Pinterest: huge growth among scrapbooking individuals, a big pile-on from marketers, and then even bigger interest in the Pinterest terms and conditions.
Pinterest changed their terms and conditions in the last few days, and as Knoed Creative say, there’s good news and the same news: Pinterest will not sell your content—apparently this was never the intention—but there is still a potential copyright issue over the content that you post.
There’s a fascinating post from a copyright/internet lawyer suggesting that in practice, the risk is low. (Note: Rick Sanders isn’t offering legal advice on this, and neither am I!) Of course, if you are a business, then the risk is likely to be higher than if you were pinning as an individual.
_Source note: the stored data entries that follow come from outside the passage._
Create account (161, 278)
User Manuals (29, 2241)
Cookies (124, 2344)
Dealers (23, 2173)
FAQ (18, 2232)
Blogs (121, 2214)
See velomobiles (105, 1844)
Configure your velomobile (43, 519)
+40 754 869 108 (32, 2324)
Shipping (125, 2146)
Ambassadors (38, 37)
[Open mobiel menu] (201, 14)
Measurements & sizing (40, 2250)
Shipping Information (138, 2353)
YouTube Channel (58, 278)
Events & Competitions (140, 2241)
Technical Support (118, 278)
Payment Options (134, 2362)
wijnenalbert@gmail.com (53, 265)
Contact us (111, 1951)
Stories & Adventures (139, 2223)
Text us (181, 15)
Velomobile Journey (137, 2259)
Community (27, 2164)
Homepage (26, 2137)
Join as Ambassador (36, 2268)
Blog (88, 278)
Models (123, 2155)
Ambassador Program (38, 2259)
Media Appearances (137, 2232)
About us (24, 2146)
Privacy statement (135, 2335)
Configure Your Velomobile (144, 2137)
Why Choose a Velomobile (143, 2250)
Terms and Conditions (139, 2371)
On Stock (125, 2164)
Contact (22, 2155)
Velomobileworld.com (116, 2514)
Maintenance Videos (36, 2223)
So here’s the play-it-safe suggestion:
- only pin what you have the rights to, link, and attribute correctly
- if you want people to freely pin your content, offer a Pin It button to make it clear
- if you don’t want people to pin your content, you can add code to your site to prevent it
Assuming you do, in fact, represent a business, what could you use Pinterest for?
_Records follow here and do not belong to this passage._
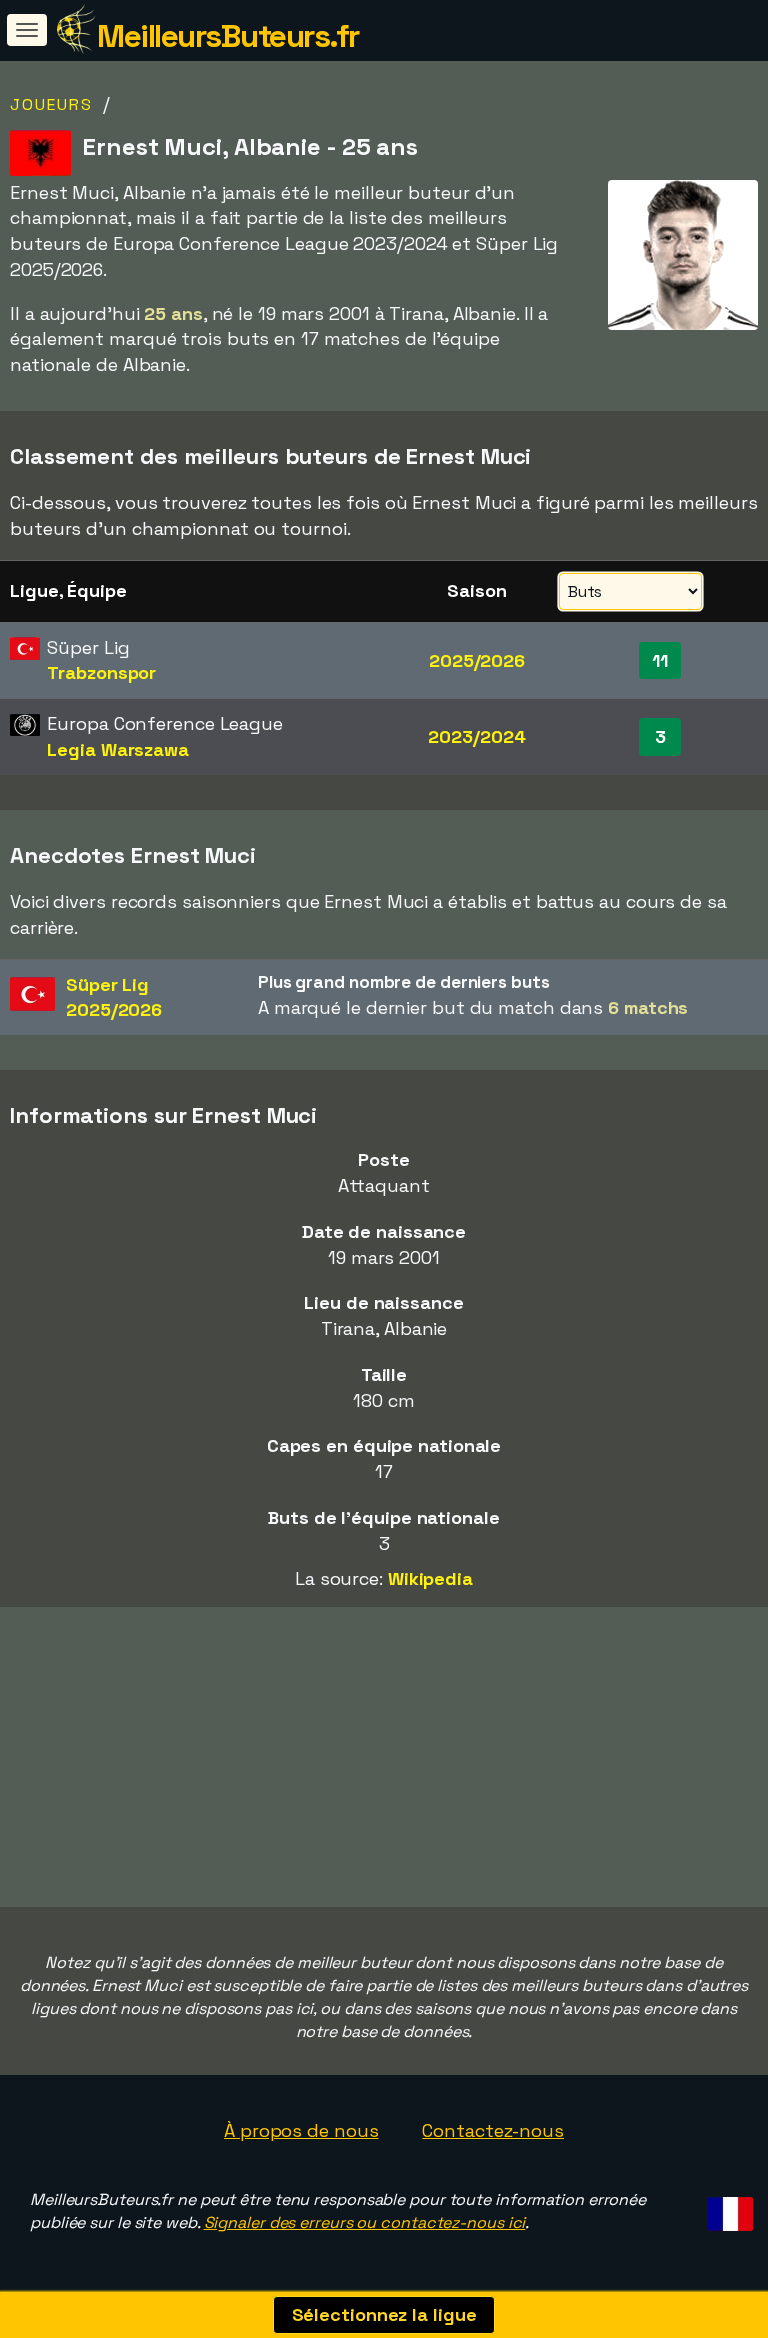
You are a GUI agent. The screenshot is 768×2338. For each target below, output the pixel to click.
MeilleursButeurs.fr (228, 36)
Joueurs (51, 104)
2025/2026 (477, 660)
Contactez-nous (493, 2130)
Scrapbooking (aka Pinterest) is all about the visual, so how about video or images of your products, employees, projects, or other images that tell your corporate story? Have a look at how the Kansas City Police do it…
Expanding this to other stakeholder areas… do you think your audience might be on Pinterest? If they are—and if it is worth your while to spend time on this rather than on other social networks—how about creating:
- a Careers-oriented pinboard, with images from your careers events mixed with branding images; perhaps multiple pinboards, depending on the different groups you’re trying to attract. The US Army has some great Careers best practices on their website; they also use Pinterest to reach different stakeholders
- a CSR oriented pinboard, with images of your CSR events and activities, employee projects… if you’re following the ‘show don’t tell’ rule, then show how CSR is integral to your products/services/culture. Examples: VanillaSoft’s microloan program on Pinterest
- a press-kit style pinboard for each product launch, or for other significant news: images, video, links back to your site for more information. I don’t know whether Heineken, for example, are on Pinterest, but a search for ‘Heineken’ on Pinterest reveals a lot of interest!
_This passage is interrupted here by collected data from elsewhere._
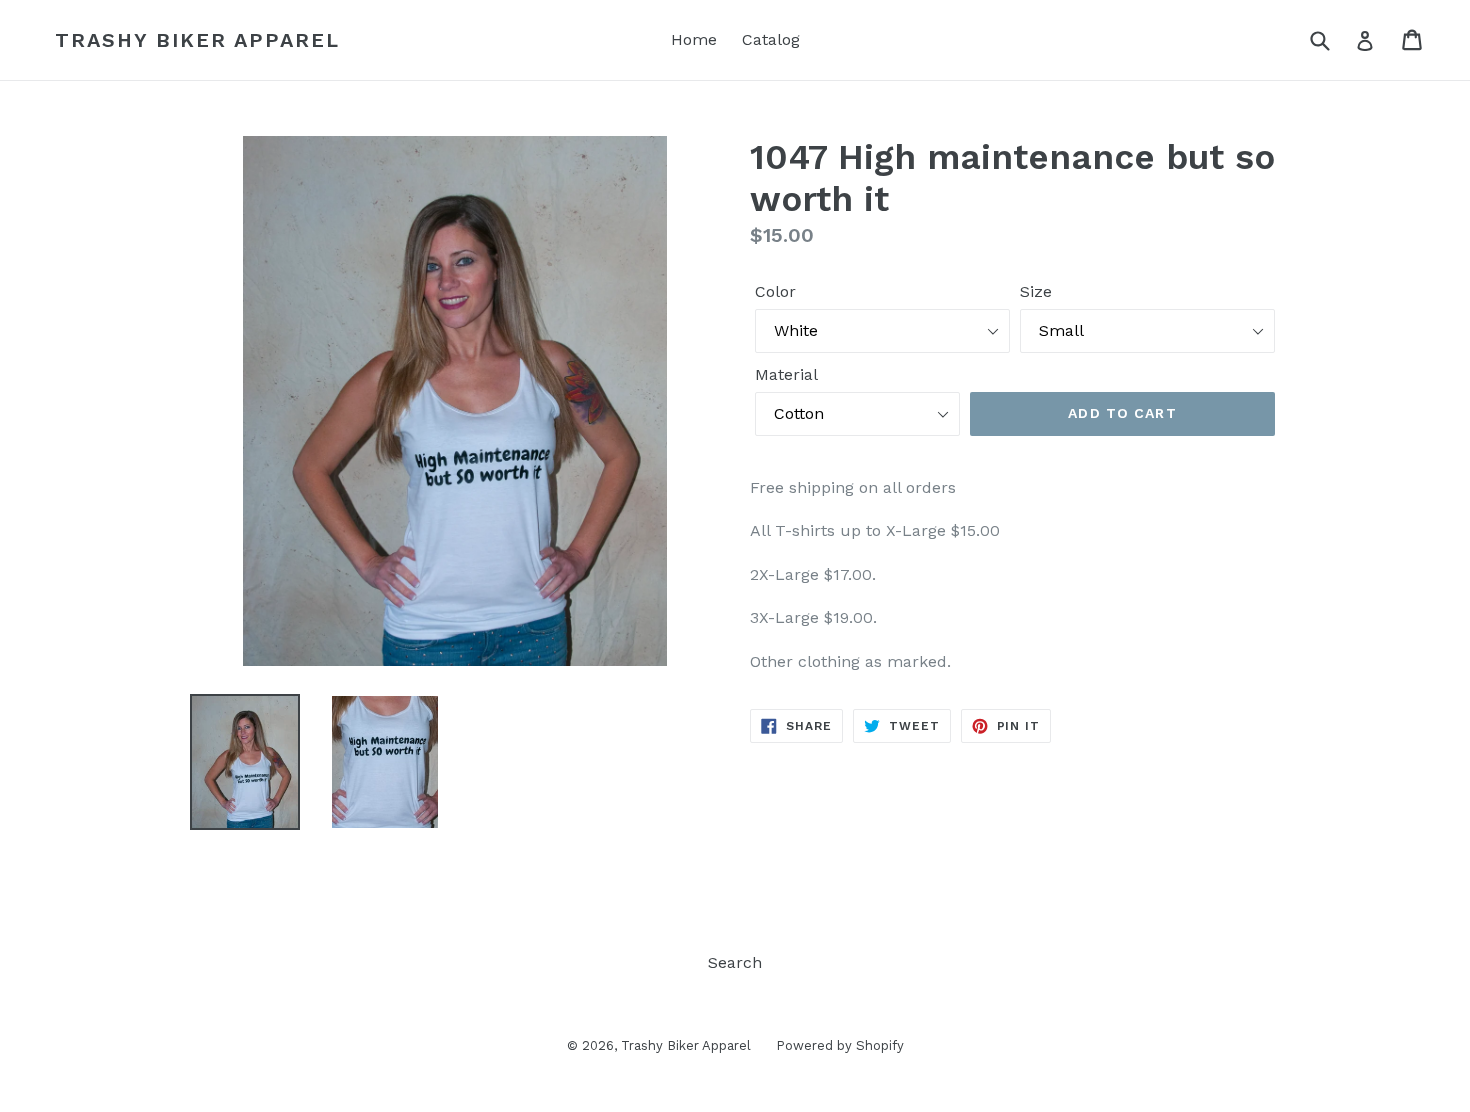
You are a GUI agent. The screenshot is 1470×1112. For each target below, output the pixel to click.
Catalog (771, 39)
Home (694, 39)
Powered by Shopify (840, 1045)
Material (786, 374)
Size (1036, 291)
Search (735, 962)
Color (775, 291)
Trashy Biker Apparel (197, 40)
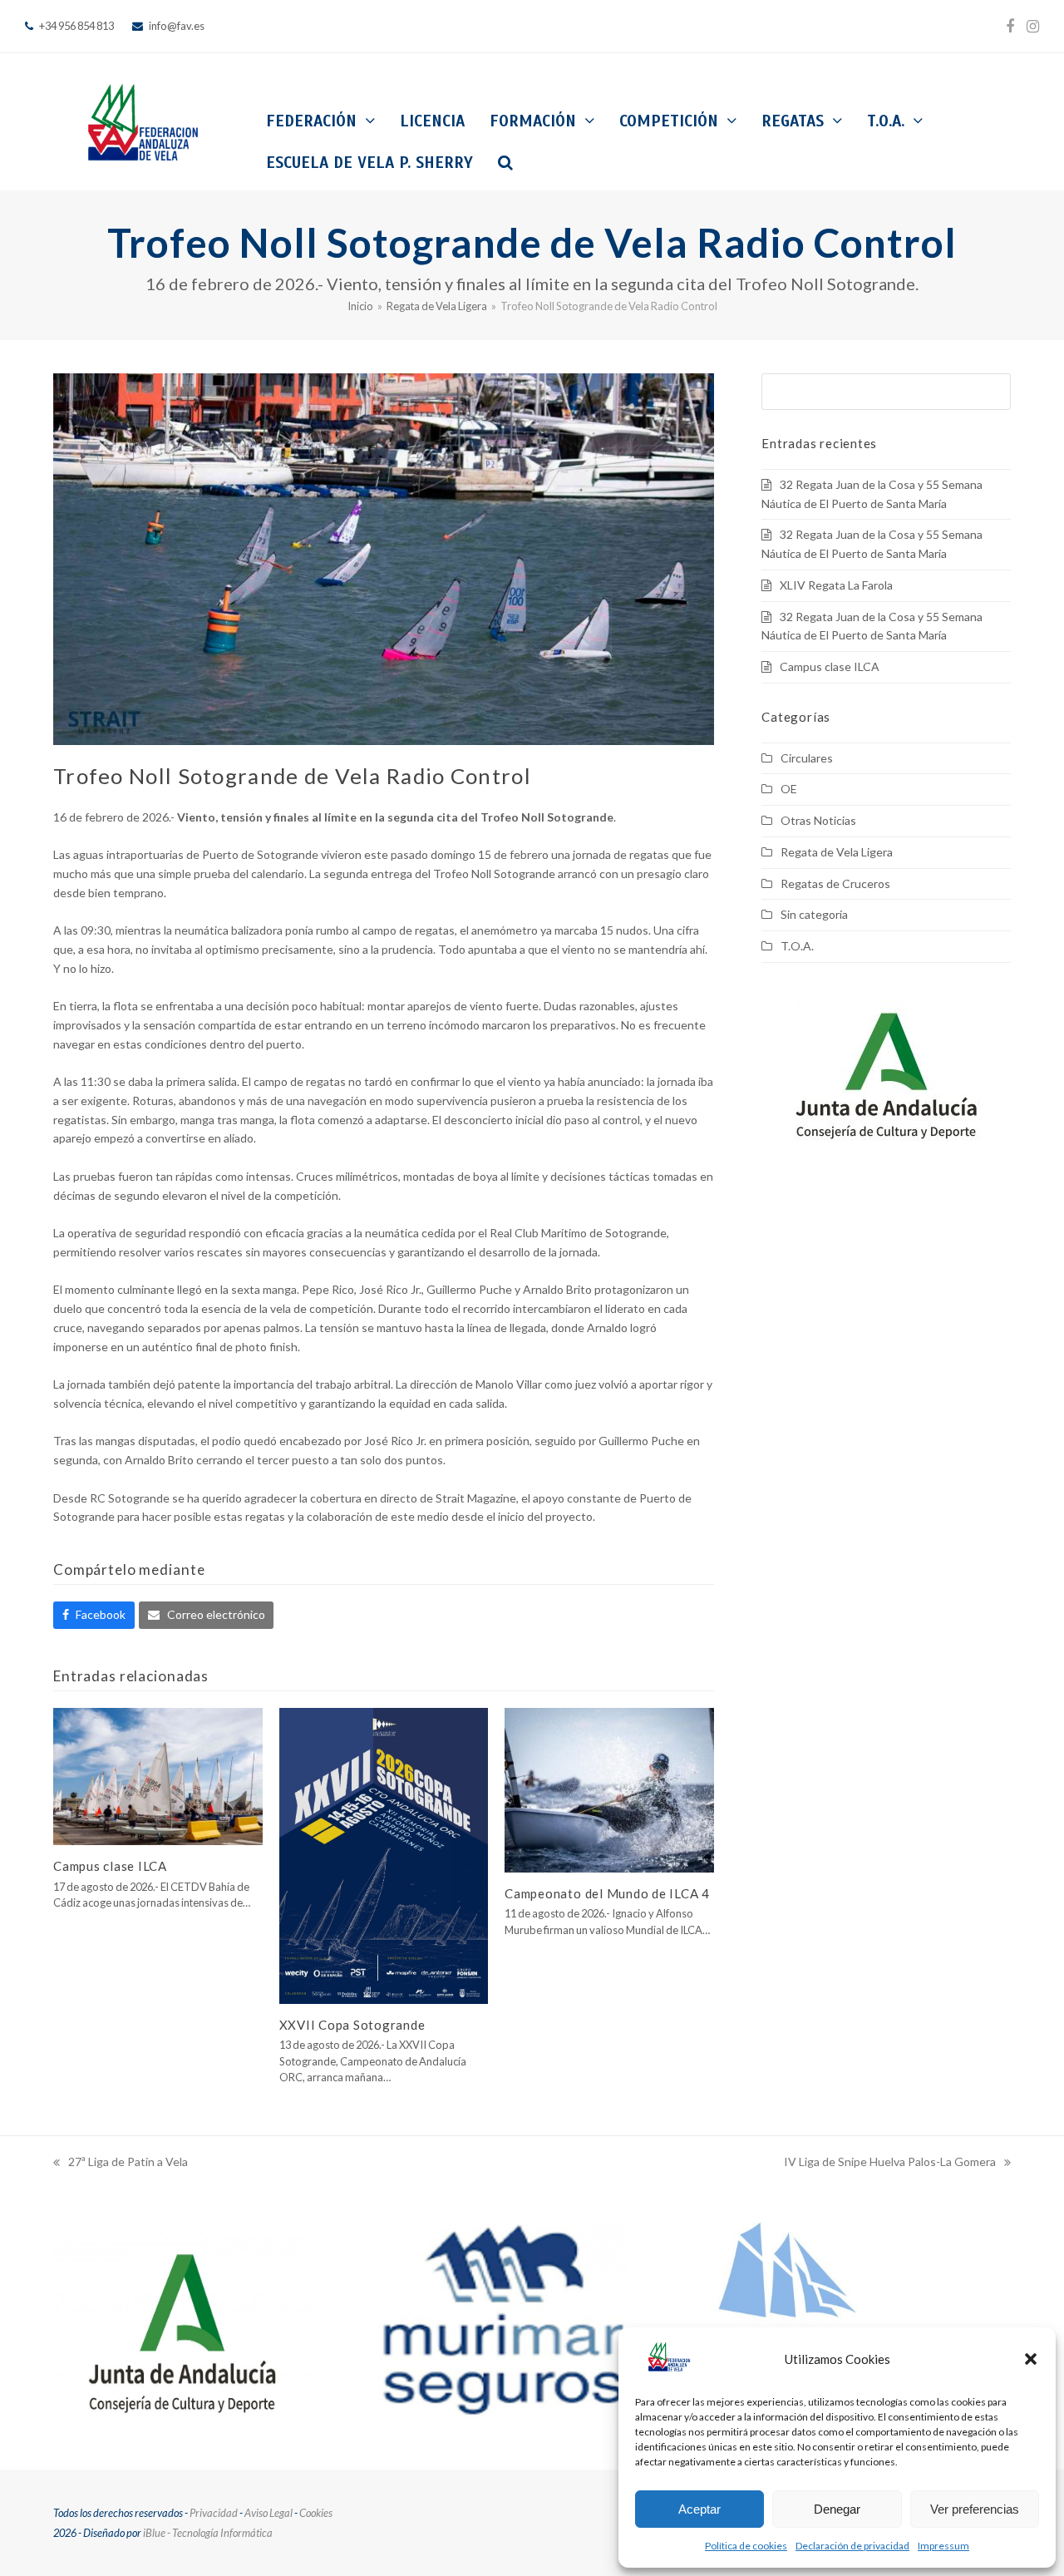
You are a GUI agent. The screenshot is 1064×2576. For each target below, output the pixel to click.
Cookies (315, 2512)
Think moodboard, to get the style right – and have a look at these marketing campaigns to see what others have done on Pinterest to promote their brand.
If you’re thinking about internal comms, bear in mind that at the moment, Pinterest isn’t offering private boards, or boards for groups, so you do need to assume that anything you pin will be publicly available. How about investigating Gimmebar, Juxtapost or Clipix for an alternative?